COMPLETE THE FOLLOWING:
a – In the excerpt about Kate, what did Kate say when the writer walked in the house later?
b – Please say whether each statement agrees with the excerpt about Kate, answering yes or no and quoting the deciding words: (i) When the writer said they were leaving, Kate asked, “Where are you going?” (ii) Kate has recently let the sitter take her to Panera most afternoons. (iii) The writer had seen Mary drive only in the driveway.
c – Write the next part of the excerpt about Kate, starting after its final sentence.

EXCERPT PROVIDED:
▬▬▬
When she came in, I was in the back of the house. I heard Kate greet her. A few minutes later, I walked in the family room. They were chatting. It looked just like Kate was talking with a neighbor who had dropped in to say hello. She did say, “Where are you going?” when I told her I was leaving, but she was perfectly at ease. There was no sign that she was bothered. As on several other occasions, I left feeling at ease myself.

When I walked in the house later, I heard Kate say, “Perfect timing.” It turned out that she and Mary had just returned from Panera. Kate told me they had had a good time.  I considered this another victory. It has been months since she has let the sitter take her to Panera in the afternoon. Prior to that it was a regular event. I hope this continues. Before Mary left, Kate said, “Have you ever seen her drive?” I told her I had only seen her drive in the driveway. Then she told me what a good driver Mary is. This is a consistent pattern for her. She regularly talks about well people do things. It’s one of the things I like about her.
▬▬▬
MATERIAL PROVIDED:
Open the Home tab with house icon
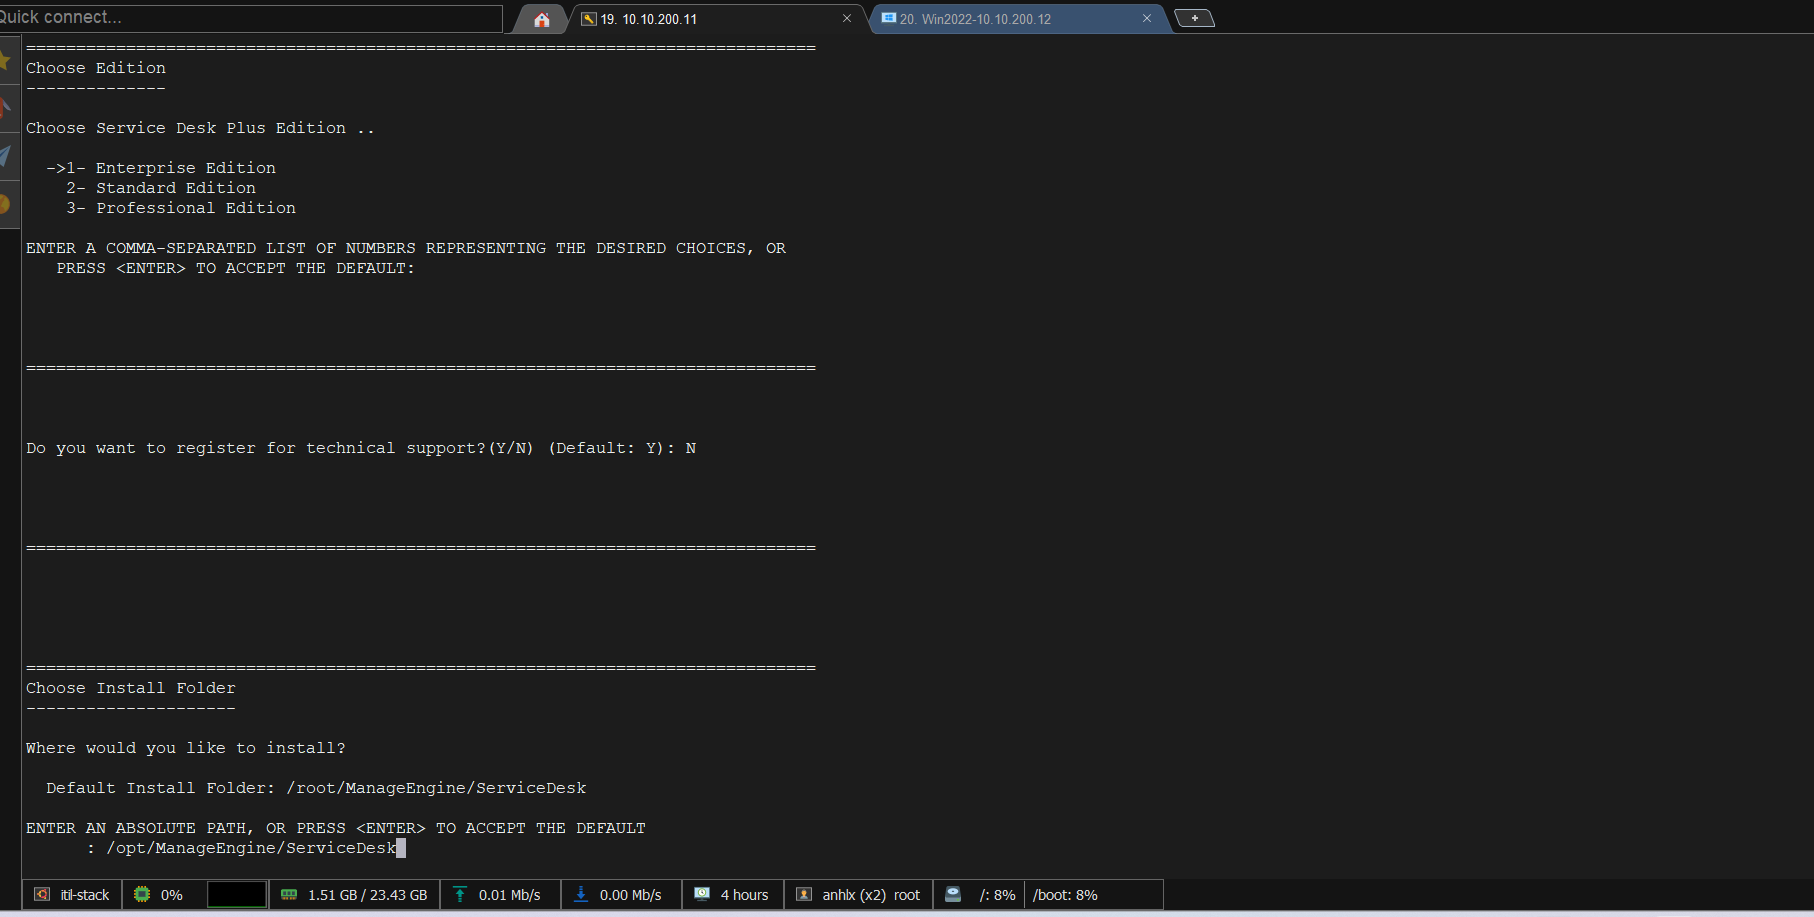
▬▬▬
ANSWER SET:
a – “Perfect timing.”

b –
(i) Yes: “She did say, “Where are you going?” when I told her I was leaving”
(ii) No: “It has been months since she has let the sitter take her to Panera in the afternoon.”
(iii) Yes: “I told her I had only seen her drive in the driveway.”

c –
Even after Mary was gone, she repeated they had a good time and how much she likes her. That was quite a victory. I couldn’t have had a better welcome home. I’ll feel much easier the next time I leave her. Even though I hadn’t spent much time with Kate earlier in the day, I was ready to say it was another good day. The rest of the day also went well.

Last night was pizza night. When we got home, she said, “What can I do now?” I suggested we go to the family room and that she could look at one of her family photo books, work jigsaw puzzles, or look at her “Memory Book,” the three-ring binder I had put together with information about our families and memories of our lives together. She started with the memory book while I watched the evening news. In a while, she picked up a history of her family’s church in Fort Worth. It was published in 2001 on the church’s 100th anniversary and had been a gift to her mother. It’s a book of over 200 pages with normal type (small for Kate).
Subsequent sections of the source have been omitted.